These audiologists help their fellow service members get the help they need, when they need it
Former colleagues COL (Ret) Kathy Gates and COL (Ret) Vickie Tuten, who served as military audiologists in the U.S. Army, have dedicated their careers to providing hearing conservation and clinical services to service members, their families and veterans across the country.
They both served as Staff Officers and the Army Audiology Consultant when assigned to the Office of the Army Surgeon General. In these roles they both influenced policy change and made huge strides impacting Army Audiology. They both also served as Chair of the Department of Defense Hearing Conservation Readiness Working Group. Upon retirement from the Army, Dr. Gates and Dr. Tuten have continued to support military audiology working in the Prevention Branch, Department of Defense Hearing Center of Excellence.
We sat down with Dr. Gates and Dr. Tuten to talk through their time in the military, stand out moments in their careers and how holding and maintaining their ASHA-certification has impacted them.
ASHA: Has there been a particularly rewarding experience you’ve had with a patient while in the service?
Dr. Tuten: There’s no one patient that stands out, although I had wonderful experiences with a variety of patients over the years. I absolutely loved working with the military and veteran population. I really enjoyed my time at Brooke Army Medical Center, which was one of my more clinically-focused assignments because I did a lot of aural rehab with retired service members. I was working with the military’s Retiree At-Cost Hearing Aid Program, where retirees can pay for their hearing aids if they’re not service connected and don’t have access to the VA. For nearly two and a half years, I fit more hearing aids than most audiologists do over the course of five to six years.

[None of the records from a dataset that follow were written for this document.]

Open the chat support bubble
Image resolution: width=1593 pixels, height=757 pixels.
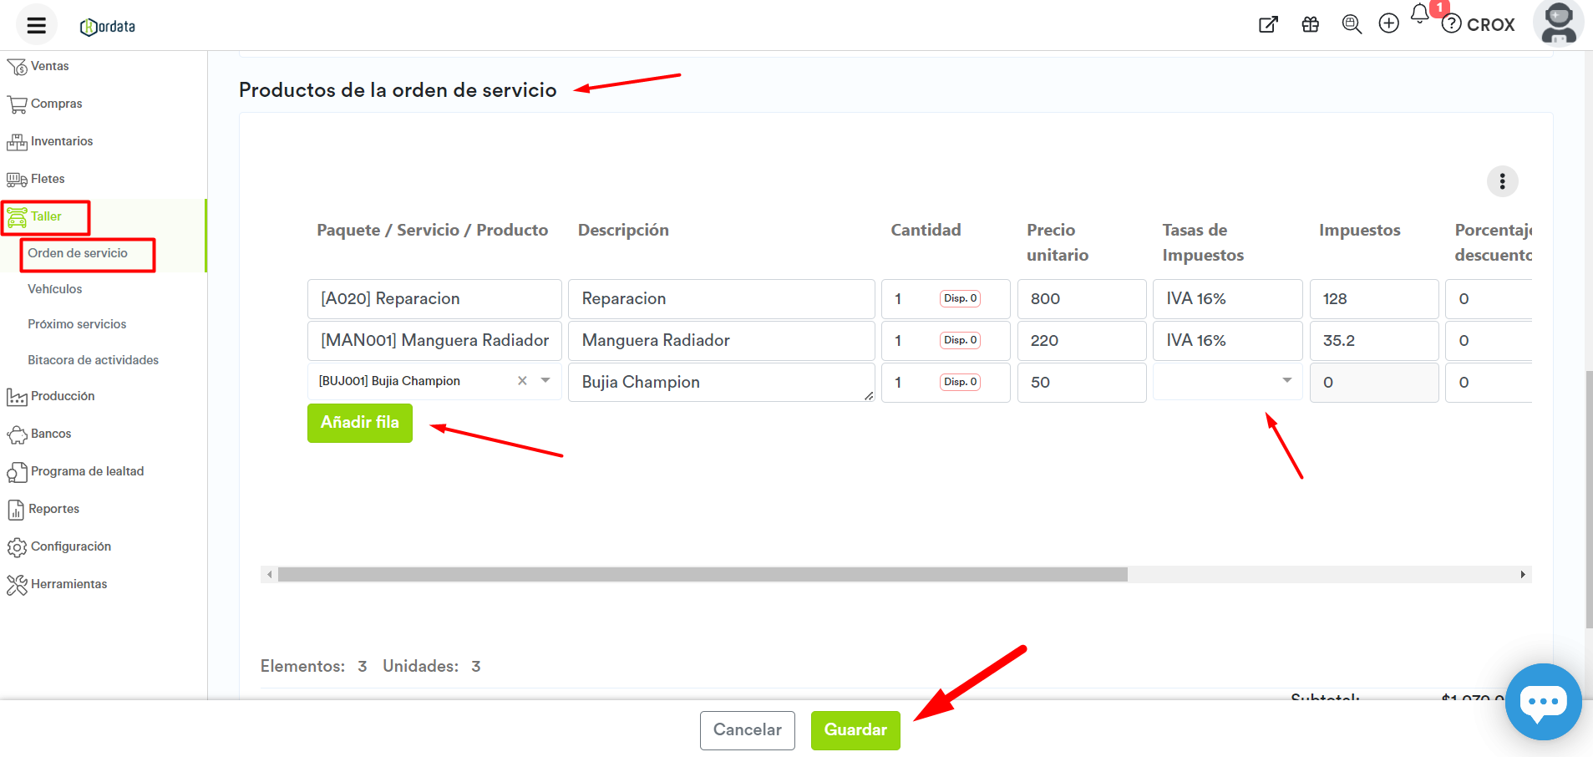(1542, 701)

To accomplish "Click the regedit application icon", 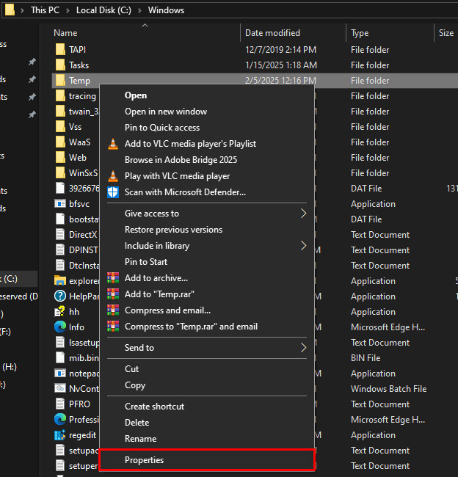I will 60,435.
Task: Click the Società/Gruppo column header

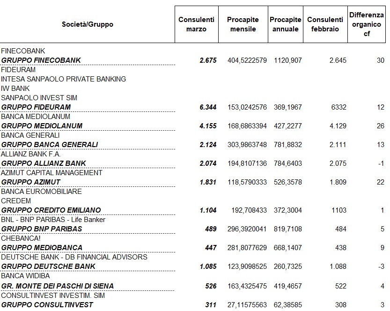Action: tap(87, 24)
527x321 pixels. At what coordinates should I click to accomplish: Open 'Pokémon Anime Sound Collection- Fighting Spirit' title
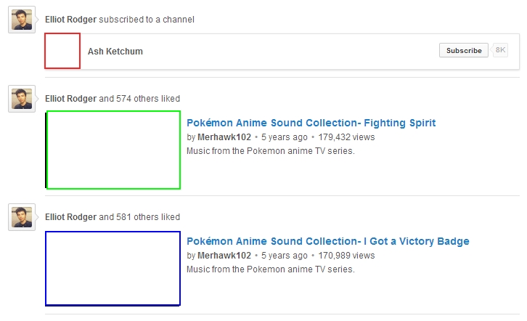[311, 123]
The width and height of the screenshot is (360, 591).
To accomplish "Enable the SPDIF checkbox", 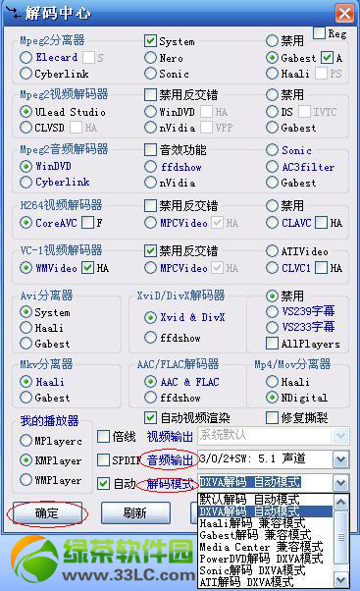I will click(x=103, y=459).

ASHA: What was a defining moment of your career?
Dr. Gates: For me, it was when I had the opportunity to prepare the Surgeon General for a congressional hearing, and one of the topics was hearing loss. I got to speak openly with the Surgeon General and felt like I was the spokesperson, in a way, for every individual soldier in the foxhole. This conversation led to the opportunity to change the Hearing Conservation Program into the Army Hearing Program. That was a defining moment for me because I felt I had an impact on the individual soldier just by speaking up and advocating for them.
ASHA: How has having your ASHA-certification impacted your career? What have you enjoyed about it?
Dr. Gates: It’s allowed me to think outside the box about hearing health and how it is a population heath issue and not just an occupational health issue. Vickie and I wrote an article exploring this issue. In fact, it was published in the ASHA Leader and the article focused on moving toward a Total Worker Hearing Conservation program rather than limiting the program to solely noise-exposed workers. We both agree that hearing health should be a population-based program and services should be provided on a regular basis across the lifespan.
Dr. Tuten: I’ve enjoyed my affiliation with ASHA. I got my CCCs before I came into the military and I’ve been a Clinical Fellowship Year supervisor for about three individuals, as well. During the years when I was the Army audiology consultant, our externs would ask my opinion about choosing between doing their CCCs or another certification. I would leave the choice to them. However, I would share that their CCCs were more advantageous if they took on a teaching or mentoring role, which most of our military audiologists eventually do during their military career.
The other thing that I have really enjoyed and found fascinating about my career path, and I think Dr. Gates would agree, is how ASHA is working toward an audiology assistant certification. We both had the opportunity to mentor, teach, and groom audiology assistants and then work with them in varying capacities over the years. I found that to be extremely rewarding.